Cabinet Minister Government of Jharkhand
- In office 5 December 2024 – 6 September 2026
- Chief Minister: Hemant Soren
- Governor: Santosh Gangwar
- Ministry & Department Responsibility: Higher and Technical Education; Urban Development and Housing; Tourism, Art & Culture,Sports and Youth Affairs;
- Preceded by: Hemant Soren

Member of Jharkhand Legislative Assembly
- In office 20 December 2019 – 6 September 2026
- Preceded by: Nirbhay Kumar Shahabadi
- Constituency: Giridih

Personal details
- Born: Sudivya Kumar 26 July 1970 Giridih, Bihar, India (present day Giridih, Jharkhand, India)
- Died: 6 September 2026 (aged 56) Giridih, Jharkhand, India
- Party: Jharkhand Mukti Morcha
- Spouse: Shweta Sharma
- Children: 3 (2 daughters, 1 son)
- Parent: Shambhu Nath (father)
- Occupation: Politician

= Sudivya Kumar =

Indian politician (1970–2026)

Sudivya Kumar (26 July 1970 – 6 September 2026) was an Indian politician who served as a cabinet minister in the Government of Jharkhand and as a member of the Jharkhand Legislative Assembly from the Giridih Assembly constituency.
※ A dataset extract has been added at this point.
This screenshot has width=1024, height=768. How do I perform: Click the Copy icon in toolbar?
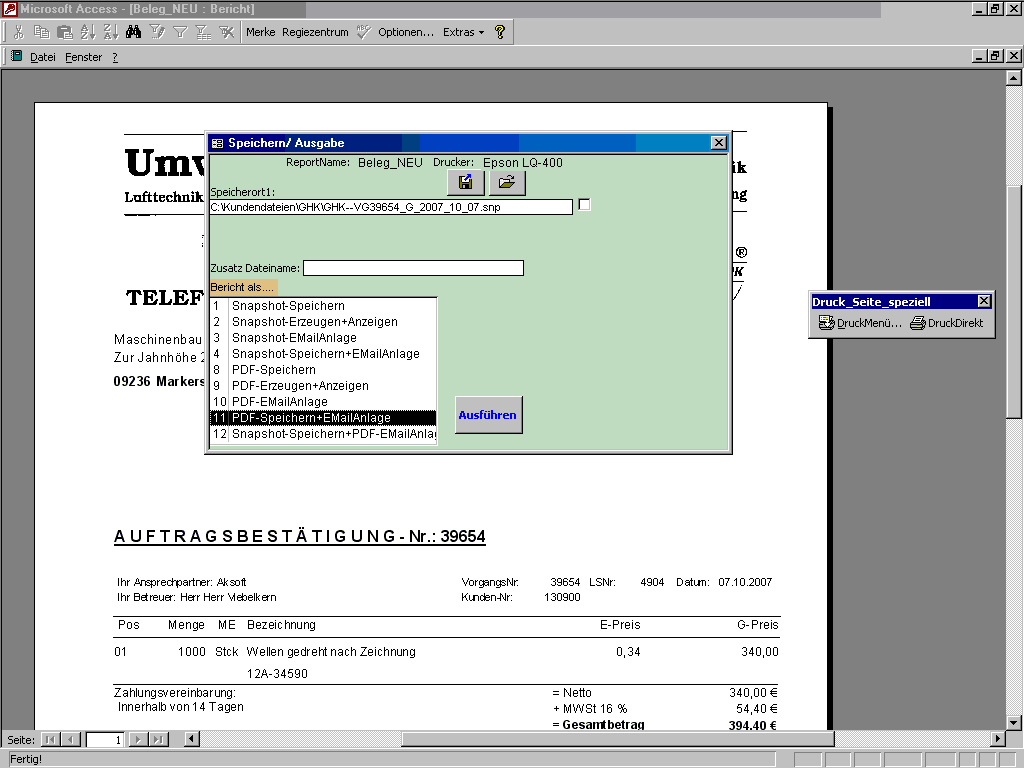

A member of the Jharkhand Mukti Morcha, he was elected in 2019 and re-elected in 2024. He served as a cabinet minister from December 2024 until his death in September 2026.

Kumar died from a cardiac arrest in the early hours of 6 September 2026, at a private hospital in Giridih, Jharkhand, at the age of 56.